One thing that Intel has learned through the successive years of the reiterating the Skylake microarchitecture on the same process but with more cores has been optimization – the ability to squeeze as many drops out of a given manufacturing node and architecture as is physically possible, and still come out with a high-performing product when the main competitor is offering similar performance at a much lower power.
Intel has pushed Comet Lake and its 14nm process to new heights, and in many cases, achieving top results in a lot of our benchmarks, at the expense of power. There’s something to be said for having the best gaming CPU on the market, something which Intel seems to have readily achieved here when considering gaming in isolation, though now Intel has to deal with the messaging around the power consumption, similar how AMD had to do in the Vishera days.
Intel has been able to eek some god performance out of these processors, but all at the expense of power consumption.
According to ars: 3% faster than ryzen in single threaded benchmarks and a wooping 37% SLOWER than ryzen in multithreaded. and the intel part is almost 300usd more.
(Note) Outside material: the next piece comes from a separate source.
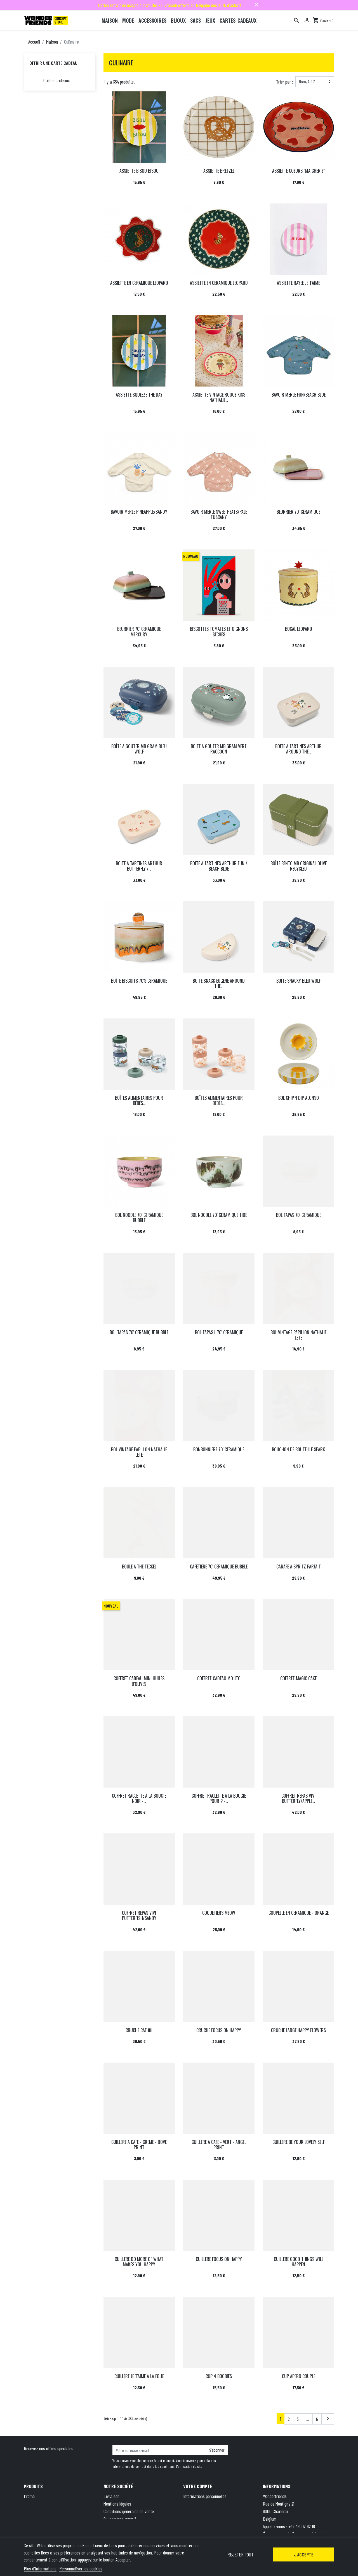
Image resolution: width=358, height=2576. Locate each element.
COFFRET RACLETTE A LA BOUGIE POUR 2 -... (219, 1798)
And kt requires investment in a new motherboard… again. Intel changes sockets too often.
NaGERST,
For future reference, please provide links when your are citing data, here is the link you seem to be referring to though:
arstechnica.com/gadgets/2020/05/intels-new-i9-10900k-fast-yes-competitive-not-so-much/
Anyways, they only show two benchmarks: cinebench and passmark. The passmark scores are incomplete as they only show the multithreaded score. I tried searching passmark for this CPU and they don’t have any results for these new CPUs, so we don’t have the data to confirm or any single threaded scores there at the moment.
For cinebench you are right.
When you read the article they say the i9-10900k CPU was not running to intel’s specs.
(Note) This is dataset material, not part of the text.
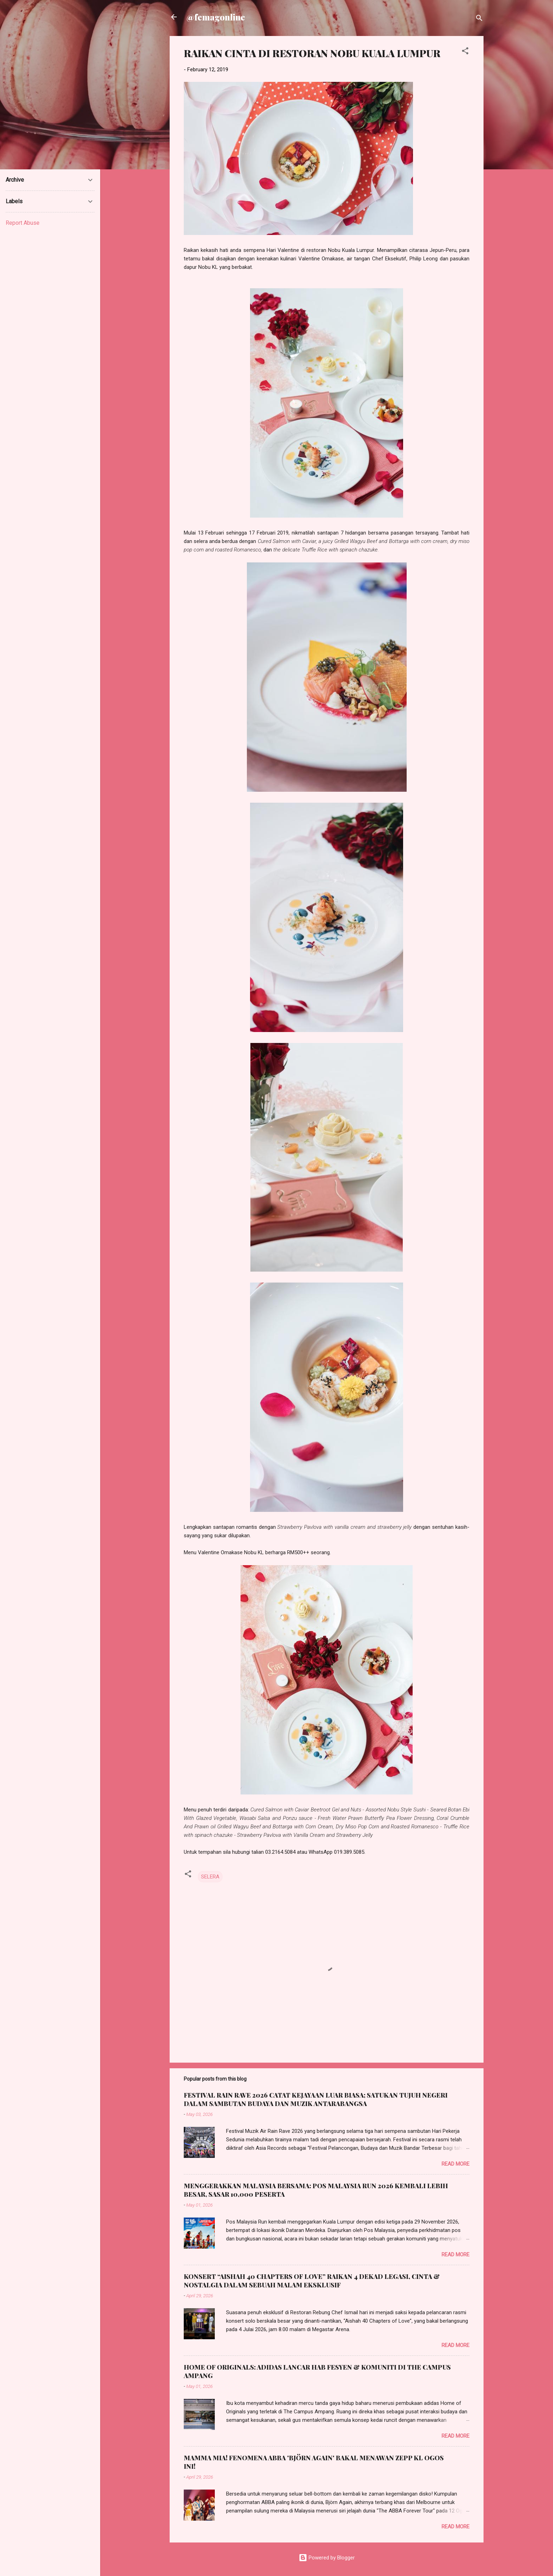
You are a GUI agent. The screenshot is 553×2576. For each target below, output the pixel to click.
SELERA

It could easily be the case that they need a BIOS update to unlock the full CPU, which is something we’ve seen before. More data is clearly need, which brings up a rather severe deficiency in arstechnica’s review: normally they test the system with a barrage of benchmarks. Why didn’t they perform and publish those scores like usual?? I’m really baffled why they only published cinebench scores in full, I really hope they weren’t cherry picking.
Anyways, anandtech’s cinebench scores aren’t far off, they have even higher scores for ryzen…
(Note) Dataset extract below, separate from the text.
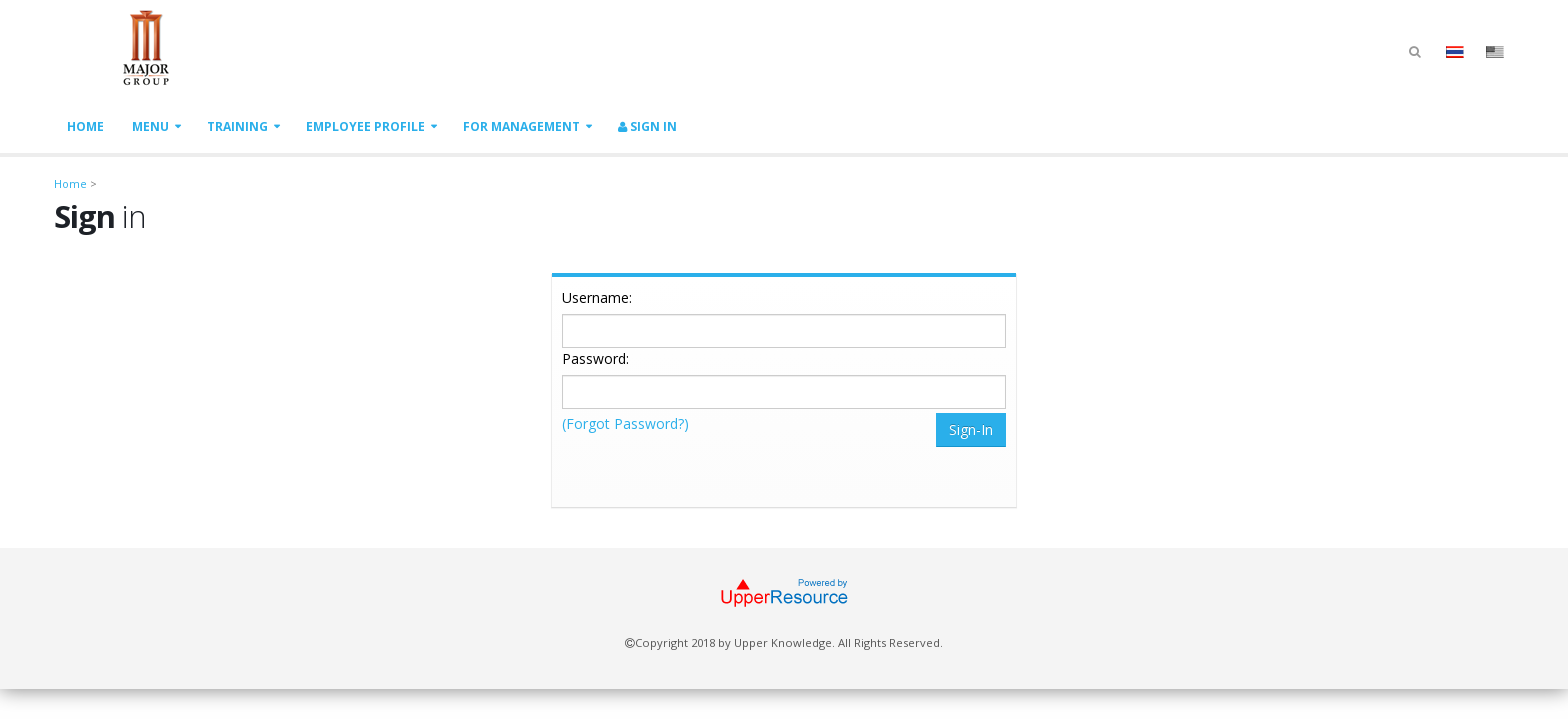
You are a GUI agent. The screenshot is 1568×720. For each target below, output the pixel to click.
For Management (521, 126)
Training (237, 126)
http://www.anandtech.com/show/15785/the-intel-comet-lake-review-skylake-we-go-again/11
Wow, you’d need to analyze the photos to see who won that race, haha.
I looked into it more, and I believe the reason amd and intel cpus are so close with cinebench is because it’s heavy use of AVX512 instructions, which intel actually clocks beneath the CPU’s normal clock rate nullifying all of its clock speed advantages. So I’d say if your software makes heavy use of AVX512, intel’s advantages are pretty much zilch.
However I don’t think this is representative of typical single threaded software. The same demographics who rely on heavy CPU vectoring are also relying on highly parallel multithreading. In other words in the real world it just doesn’t make sense to run heavy vector applications on a CPU optimized for single threaded performance. Vector software scales very well with more cores running in parallel.
Even if intel CPUs had scored 10-30% faster for cinemark singlethreaded, I think everyone would agree that it’s still the multithreaded performance that matters for this type of workload anyways. Single threaded performance becomes more significant for software that is not embarrassingly parallel, and this is where intel still has a lead. For example:
This also translates to a lead in many games where the CPU is basically feeding the GPU and the GPU is performing the parallel computations.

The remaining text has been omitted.